TR8 is an anti-inflammatory protein that is a potential new treatment for inflammatory and allergic conditions.



TR8 is a protein that behaves like annexin-A1, a protein found in many cells in the body, especially neutrophils and monocytes. Annexin-A1 is one of the body’s main defences against inflammation1–4 (Figure 1). The anti-inflammatory effect of glucocorticoids is mediated mainly through an increase in the synthesis and function of annexin-A1. Some diseases are associated with dysregulation or a deficiency of annexin-A1. Animal models of those conditions improve when given annexin-A1. We plan to study TR8 in two conditions associated with a deficiency of annexin-A1: Crohn’s disease and multiple sclerosis.

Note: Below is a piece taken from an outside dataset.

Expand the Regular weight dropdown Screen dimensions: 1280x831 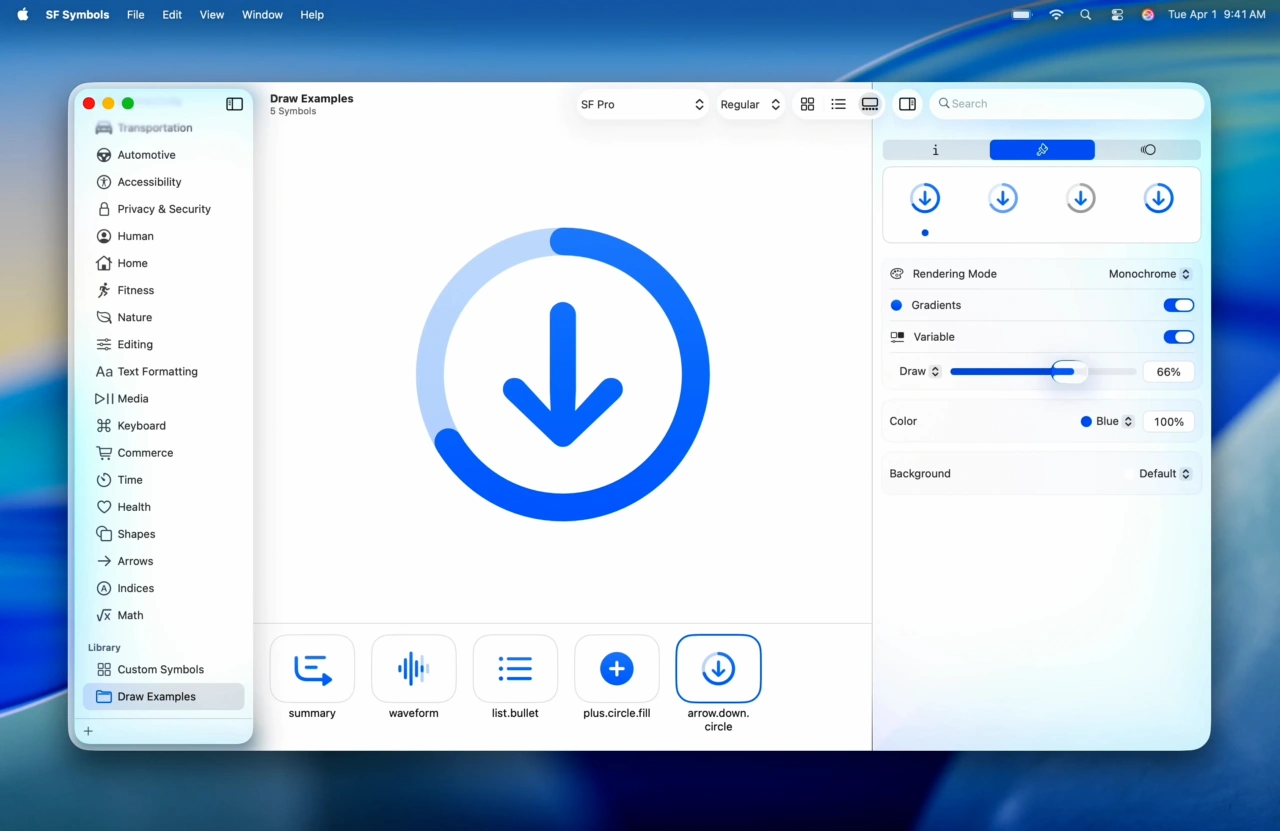[750, 104]
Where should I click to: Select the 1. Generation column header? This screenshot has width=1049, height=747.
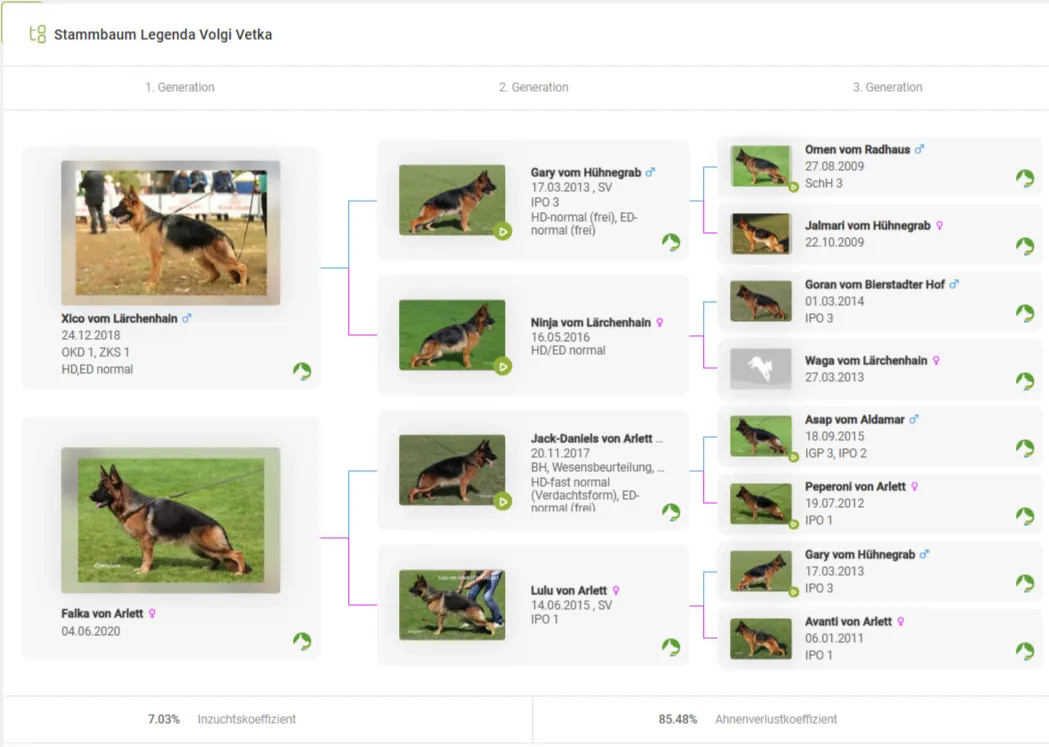[x=180, y=87]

Annexin-A1 is much reduced in the blood and affected areas of the lining of the bowel in patients with Crohn’s disease5. That may allow entry of commensal (normally friendly) or harmful bacteria into the lining of the bowel and cause it to become inflamed and lead to bloody diarrhoea, abdominal pain and weight loss.

In healthy people, there’s a barrier called the blood-brain barrier (BBB) between the blood vessels around the brain and the brain cells that prevents harmful substances from crossing in to the brain. The BBB is ‘leaky’ in patients with multiple sclerosis6. That may allow harmful substances to enter the brain and cause inflammation of the nerve sheaths and multiple sclerosis. Administration of annexin-A1 reduces the leakiness of a human BBB model of multiple sclerosis in the laboratory7.

We’ve given rising doses of TR8 to healthy subjects. It was safe and well tolerated. Currently, we’re testing TR8 against an experimental model of inflammation8,9 in healthy subjects to find a dose suitable for clinical trials in patients. Also, we’re working with a leading manufacturer of proteins to improve TR8, and to make it by a novel method.

Figure 1. Annexin-A1 controls inflammation through its effect on immune cells


  1. Perretti M, D’Acquisto F. Annexin A1 and glucocorticoids as effectors of the resolution of inflammation. Nat. Rev. Immunol 2009; 9: 62–70.
  2. Bruschi M, Petretto A, Vaglio A, Santucci L, Candiano G, Ghiggeri GM. Annexin A1 and autoimmunity: from basic science to clinical applications. Int J Mol Sci 2018;19: doi 10.3390/ijms19051348.
  3. Shao G, Zhou H, Zhang Q, Yuanting J, Caiyun F. Advancements of annexin A1 in inflammation and tumorigenesis. Onco Targets Ther 2019; 12: 3245–3254.
  4. Purvis G, Solito E, Thiemermann C. Annexin-A1: therapeutic potential in microvascular disease. Front Immunol 2019; 10: 938.
  5. Sena A, Grishina I, Thai A, Goulart L, Macal M, Fenton A, Li J, Prindiville T, Oliani SM, Dandekar S, Goulart L, Sankaran-Walters S. Dysregulation of anti-inflammatory annexin-A1 expression in progressive Crohns disease. PLoS One 2013; 8: e76969.
  6. Cristante E, McArthur S, Mauro C, Maggioli E, Romero IA, Wylezinska-Arridge M, Solito E. Identification of an essential endogenous regulator of blood-brain barrier integrity, and its pathological and therapeutic implications. Proc Natl Acad Sci 2013; 110: 832–841.
  7. McArthur S, Loiola RA, Maggioli E, Errede M, Virgintino D, Solito E. The restorative role of annexin A1 at the blood-brain barrier. Fluids Barriers CNS 2016; 13: 17.
  8. Buss NA, Gavins FN, Cover PO, Terron A, Buckingham JC. Targeting the annexin 1-formyl peptide receptor 2/ALX pathway affords protection against bacterial LPS-induced pathologic changes in the murine adrenal cortex. FASEB J 2015; 29: 2930–2942.
  9. Fullerton JN, Segre E, De Maeyer R P, Maini AA, Gilroy DW. Intravenous endotoxin challenge in healthy humans: an experimental platform to investigate and modulate systemic inflammation. J Vis Exp 2016; 111: doi: 10.3791/53913.